Q.5 The decreasing order of concentration of green house gases (GHGs) in the atmosphere is : (A). CO2 (B). CH4 (C). CFCs (D). N2O Choose the correct answer from the options given below: 1. (A), (B), (C), (D). 2. (A), (C), (B), (D). 3. (B), (A), (D), (C). 4. (C), (B), (D), (A).
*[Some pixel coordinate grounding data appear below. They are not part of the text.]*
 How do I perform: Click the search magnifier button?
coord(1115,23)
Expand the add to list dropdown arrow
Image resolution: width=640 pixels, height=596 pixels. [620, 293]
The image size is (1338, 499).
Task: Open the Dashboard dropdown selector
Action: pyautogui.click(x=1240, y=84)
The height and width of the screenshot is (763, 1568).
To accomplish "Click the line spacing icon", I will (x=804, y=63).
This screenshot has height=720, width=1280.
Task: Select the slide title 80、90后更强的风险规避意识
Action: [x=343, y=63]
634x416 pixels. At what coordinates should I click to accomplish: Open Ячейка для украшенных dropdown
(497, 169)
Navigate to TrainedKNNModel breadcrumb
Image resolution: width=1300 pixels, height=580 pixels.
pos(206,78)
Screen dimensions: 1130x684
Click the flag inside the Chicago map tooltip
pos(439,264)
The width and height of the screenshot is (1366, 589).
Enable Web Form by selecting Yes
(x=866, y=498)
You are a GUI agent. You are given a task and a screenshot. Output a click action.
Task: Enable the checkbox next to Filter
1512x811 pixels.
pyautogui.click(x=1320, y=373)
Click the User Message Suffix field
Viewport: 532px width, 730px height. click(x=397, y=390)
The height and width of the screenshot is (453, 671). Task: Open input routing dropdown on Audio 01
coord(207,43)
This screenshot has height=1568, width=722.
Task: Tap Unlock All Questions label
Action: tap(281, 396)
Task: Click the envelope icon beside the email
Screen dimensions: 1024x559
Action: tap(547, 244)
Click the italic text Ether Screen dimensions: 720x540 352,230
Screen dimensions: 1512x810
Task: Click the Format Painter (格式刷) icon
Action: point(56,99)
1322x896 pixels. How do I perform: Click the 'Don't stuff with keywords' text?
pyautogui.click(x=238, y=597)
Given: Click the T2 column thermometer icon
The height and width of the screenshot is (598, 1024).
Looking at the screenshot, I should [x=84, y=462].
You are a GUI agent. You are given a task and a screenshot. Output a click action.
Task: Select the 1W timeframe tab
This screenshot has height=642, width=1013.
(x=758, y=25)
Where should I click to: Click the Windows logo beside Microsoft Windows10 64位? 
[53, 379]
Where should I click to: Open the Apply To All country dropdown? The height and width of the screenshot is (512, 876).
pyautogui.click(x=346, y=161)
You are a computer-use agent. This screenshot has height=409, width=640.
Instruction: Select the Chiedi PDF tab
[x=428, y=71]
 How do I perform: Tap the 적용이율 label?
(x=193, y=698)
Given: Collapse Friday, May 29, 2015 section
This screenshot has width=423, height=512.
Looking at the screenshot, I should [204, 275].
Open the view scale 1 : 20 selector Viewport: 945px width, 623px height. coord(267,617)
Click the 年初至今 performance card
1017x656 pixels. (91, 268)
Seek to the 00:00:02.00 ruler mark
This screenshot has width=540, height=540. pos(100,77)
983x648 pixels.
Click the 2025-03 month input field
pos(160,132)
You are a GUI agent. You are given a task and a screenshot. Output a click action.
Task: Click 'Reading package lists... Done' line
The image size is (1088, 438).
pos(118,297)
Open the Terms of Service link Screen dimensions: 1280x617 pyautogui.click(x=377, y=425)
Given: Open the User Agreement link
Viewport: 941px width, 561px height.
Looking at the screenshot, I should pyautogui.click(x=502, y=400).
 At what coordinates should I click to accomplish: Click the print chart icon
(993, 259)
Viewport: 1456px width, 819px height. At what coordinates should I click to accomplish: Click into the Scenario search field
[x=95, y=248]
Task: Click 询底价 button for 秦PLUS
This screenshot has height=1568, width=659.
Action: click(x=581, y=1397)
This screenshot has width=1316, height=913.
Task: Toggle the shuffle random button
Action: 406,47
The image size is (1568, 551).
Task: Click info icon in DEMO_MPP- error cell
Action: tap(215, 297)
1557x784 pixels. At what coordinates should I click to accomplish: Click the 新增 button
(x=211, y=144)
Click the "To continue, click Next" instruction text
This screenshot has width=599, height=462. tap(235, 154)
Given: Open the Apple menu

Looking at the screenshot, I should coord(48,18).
Q.5 The decreasing order of concentration of green house gases (GHGs) in the
atmosphere is :
(A). CO2
(B). CH4
(C). CFCs
(D). N2O
Choose the correct answer from the options given below:

1. (A), (B), (C), (D).
2. (A), (C), (B), (D).
3. (B), (A), (D), (C).
4. (C), (B), (D), (A).

Decreasing Order of Greenhouse Gas Concentrations: CO2 > CH4 > N2O > CFCs

The correct answer to the query is option 1: (A), (B), (C), (D), ranking CO₂ > CH₄ > CFCs > N₂O by atmospheric concentration.

Why Concentration Matters

Atmospheric concentration measures GHGs in parts per million (ppm) or parts per billion (ppb), reflecting their abundance rather than warming potency (GWP). CO₂ dominates due to vast emissions from fossil fuels, while others are trace gases.

Current Concentrations

Gas Concentration (2024-2025) Notes
CO₂ (A) ~424-427 ppm Highest by far; rose from 280 ppm pre-industrial.
CH₄ (B) ~1,900 ppb (1.9 ppm) Second; from agriculture, leaks.
N₂O (D) ~340 ppb (0.34 ppm) Lower; from fertilizers, soils.
CFCs (C) <1 ppb (0.001 ppm) Lowest; phased out by Montreal Protocol.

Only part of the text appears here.